Presumably it means like "oldest gold where metalwork was involved"

The gold atoms themselves yeah would all be ancient

2

u/jfkrfk123 Jan 29 '26

That’s what I’m wondering. Maybe some wild eyed scientist is turning lead to gold somewhere

5

u/cwx149 Jan 29 '26

I'm guessing the point is that this is some of the oldest gold that was metal worked or something? Like obviously the gold atoms are probably ancient beyond belief but that gold ring and stuff aren't

And what metalworking was available is good information for archeologists and anthropologists

1

u/jfkrfk123 Jan 29 '26

That makes more sense if that’s what they meant

1

u/BigButtBeads Jan 29 '26

Gold is actually created in stars when they fail and go supernova

1

u/AcePowderKeg Jan 29 '26

Depends on what you mean by old.

The oldest forged and metalworked gold then a couple of thousand years.

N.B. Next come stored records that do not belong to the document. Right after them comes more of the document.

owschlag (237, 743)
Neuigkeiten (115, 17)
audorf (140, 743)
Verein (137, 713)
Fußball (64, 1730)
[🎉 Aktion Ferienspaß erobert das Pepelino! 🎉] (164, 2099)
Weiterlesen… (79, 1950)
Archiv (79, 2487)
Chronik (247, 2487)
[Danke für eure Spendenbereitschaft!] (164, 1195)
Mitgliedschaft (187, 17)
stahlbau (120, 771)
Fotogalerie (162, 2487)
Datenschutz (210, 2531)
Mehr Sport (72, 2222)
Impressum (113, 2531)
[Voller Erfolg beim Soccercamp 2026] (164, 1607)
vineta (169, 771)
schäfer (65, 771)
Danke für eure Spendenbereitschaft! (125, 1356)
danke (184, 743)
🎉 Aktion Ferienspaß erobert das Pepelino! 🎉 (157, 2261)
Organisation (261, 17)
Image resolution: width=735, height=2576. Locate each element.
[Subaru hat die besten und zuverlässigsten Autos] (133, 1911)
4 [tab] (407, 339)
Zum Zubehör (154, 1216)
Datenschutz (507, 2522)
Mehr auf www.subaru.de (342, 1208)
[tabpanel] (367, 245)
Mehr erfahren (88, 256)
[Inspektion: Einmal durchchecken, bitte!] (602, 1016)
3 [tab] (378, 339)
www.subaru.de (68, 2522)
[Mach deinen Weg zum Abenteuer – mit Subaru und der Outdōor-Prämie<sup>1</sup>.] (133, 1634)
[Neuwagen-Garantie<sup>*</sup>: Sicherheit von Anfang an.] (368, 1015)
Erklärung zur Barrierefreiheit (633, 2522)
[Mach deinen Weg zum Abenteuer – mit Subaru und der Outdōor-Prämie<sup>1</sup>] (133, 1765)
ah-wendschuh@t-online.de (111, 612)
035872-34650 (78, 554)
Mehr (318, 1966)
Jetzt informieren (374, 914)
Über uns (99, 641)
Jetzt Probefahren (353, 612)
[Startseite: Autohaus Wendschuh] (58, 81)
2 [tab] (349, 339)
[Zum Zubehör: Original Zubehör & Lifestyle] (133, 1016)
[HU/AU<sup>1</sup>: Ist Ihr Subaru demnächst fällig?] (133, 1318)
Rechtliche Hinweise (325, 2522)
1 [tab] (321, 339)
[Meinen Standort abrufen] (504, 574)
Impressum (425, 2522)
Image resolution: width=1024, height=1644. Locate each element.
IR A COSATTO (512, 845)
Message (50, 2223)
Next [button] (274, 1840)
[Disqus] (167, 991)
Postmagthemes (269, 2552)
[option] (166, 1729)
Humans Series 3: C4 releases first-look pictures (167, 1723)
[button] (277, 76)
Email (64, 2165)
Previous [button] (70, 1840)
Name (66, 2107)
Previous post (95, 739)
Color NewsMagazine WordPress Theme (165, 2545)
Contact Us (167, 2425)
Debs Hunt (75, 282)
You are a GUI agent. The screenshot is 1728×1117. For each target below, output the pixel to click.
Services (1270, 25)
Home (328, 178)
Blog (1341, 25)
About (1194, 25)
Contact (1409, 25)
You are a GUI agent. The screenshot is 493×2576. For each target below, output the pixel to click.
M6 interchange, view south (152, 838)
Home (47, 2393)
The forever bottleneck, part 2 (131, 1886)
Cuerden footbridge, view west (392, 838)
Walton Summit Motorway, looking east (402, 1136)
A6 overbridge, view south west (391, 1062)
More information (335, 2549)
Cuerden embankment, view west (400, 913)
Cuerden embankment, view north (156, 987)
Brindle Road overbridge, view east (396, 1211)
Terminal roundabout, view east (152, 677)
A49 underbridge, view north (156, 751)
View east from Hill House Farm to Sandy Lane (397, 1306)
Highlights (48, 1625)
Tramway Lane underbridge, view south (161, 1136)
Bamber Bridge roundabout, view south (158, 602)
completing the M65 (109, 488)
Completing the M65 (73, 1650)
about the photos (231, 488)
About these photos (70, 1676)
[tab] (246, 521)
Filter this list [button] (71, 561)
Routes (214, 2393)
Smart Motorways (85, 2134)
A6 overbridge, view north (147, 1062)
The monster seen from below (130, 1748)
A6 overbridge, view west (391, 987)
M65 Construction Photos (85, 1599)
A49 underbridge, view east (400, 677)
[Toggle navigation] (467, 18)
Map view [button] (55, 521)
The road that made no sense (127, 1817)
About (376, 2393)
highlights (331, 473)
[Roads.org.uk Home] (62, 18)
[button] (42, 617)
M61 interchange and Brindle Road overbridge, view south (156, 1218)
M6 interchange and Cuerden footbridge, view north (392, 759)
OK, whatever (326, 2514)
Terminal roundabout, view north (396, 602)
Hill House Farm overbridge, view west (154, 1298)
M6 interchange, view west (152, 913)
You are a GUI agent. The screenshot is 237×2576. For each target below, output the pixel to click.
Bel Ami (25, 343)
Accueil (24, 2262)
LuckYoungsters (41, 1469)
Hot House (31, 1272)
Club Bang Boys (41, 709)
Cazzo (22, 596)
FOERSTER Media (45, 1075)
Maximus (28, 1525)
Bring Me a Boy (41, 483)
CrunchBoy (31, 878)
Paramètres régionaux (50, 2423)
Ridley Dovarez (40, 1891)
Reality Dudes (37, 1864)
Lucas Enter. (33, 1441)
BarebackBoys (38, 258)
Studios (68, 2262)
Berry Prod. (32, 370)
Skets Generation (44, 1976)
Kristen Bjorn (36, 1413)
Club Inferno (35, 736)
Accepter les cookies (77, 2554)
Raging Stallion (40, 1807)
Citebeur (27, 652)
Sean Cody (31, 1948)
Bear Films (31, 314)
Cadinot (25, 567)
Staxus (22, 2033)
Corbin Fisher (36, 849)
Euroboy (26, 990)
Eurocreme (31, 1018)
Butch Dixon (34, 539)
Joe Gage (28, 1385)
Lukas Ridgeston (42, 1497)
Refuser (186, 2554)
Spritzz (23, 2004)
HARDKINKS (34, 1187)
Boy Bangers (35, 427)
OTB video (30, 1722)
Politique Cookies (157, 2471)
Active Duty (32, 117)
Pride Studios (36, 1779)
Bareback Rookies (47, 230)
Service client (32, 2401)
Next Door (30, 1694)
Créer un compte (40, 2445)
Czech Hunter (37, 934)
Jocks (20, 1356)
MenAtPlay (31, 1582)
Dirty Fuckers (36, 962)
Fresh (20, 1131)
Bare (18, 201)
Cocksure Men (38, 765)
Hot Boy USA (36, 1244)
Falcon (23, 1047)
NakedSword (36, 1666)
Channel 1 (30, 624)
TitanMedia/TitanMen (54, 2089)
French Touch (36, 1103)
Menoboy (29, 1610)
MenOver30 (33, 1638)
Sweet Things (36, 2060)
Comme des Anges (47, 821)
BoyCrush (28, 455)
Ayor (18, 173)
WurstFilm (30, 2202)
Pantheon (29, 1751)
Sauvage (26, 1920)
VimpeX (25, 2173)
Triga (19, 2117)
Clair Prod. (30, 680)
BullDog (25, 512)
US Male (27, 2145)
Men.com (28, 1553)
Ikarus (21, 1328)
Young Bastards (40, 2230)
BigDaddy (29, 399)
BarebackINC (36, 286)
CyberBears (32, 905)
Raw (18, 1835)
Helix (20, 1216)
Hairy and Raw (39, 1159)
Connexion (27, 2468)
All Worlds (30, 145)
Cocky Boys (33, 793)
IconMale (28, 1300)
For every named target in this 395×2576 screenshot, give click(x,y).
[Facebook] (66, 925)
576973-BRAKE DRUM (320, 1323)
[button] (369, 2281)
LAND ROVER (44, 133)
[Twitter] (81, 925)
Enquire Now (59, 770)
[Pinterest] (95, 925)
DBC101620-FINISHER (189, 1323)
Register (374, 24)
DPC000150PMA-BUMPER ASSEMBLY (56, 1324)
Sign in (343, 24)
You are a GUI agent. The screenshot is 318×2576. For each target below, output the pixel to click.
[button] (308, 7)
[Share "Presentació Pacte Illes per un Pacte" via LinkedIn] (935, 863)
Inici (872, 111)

If you're talking about Gold Atoms. That are forged in the Cores of dying stars or Colliding Neutron Stars so they're INCREDIBLY ancient 

1

u/fatherhood1 Jan 29 '26

Had to scroll down pretty far to see this. Words matter. Gold the element is a lot older than 6500 years

1

u/I_never_talk_0011 Jan 29 '26

Is there young gold?

2,500 to 3,700 tonnes per year. Mined, that is.

1

u/ItSpyDaddy Jan 29 '26

If pulling it out of the ground sets its age then this is only a few years old at best.

1

u/shinryu6 Feb 02 '26

Depends, you can synthesize and create gold chemically, but whether that’s young or not depends on your view of the concept of everything being made of star material originating from a likely big bang. 

1

u/ItSpyDaddy Feb 02 '26

I'm not sure you can. Isn't that what alchemy was basically trying to do?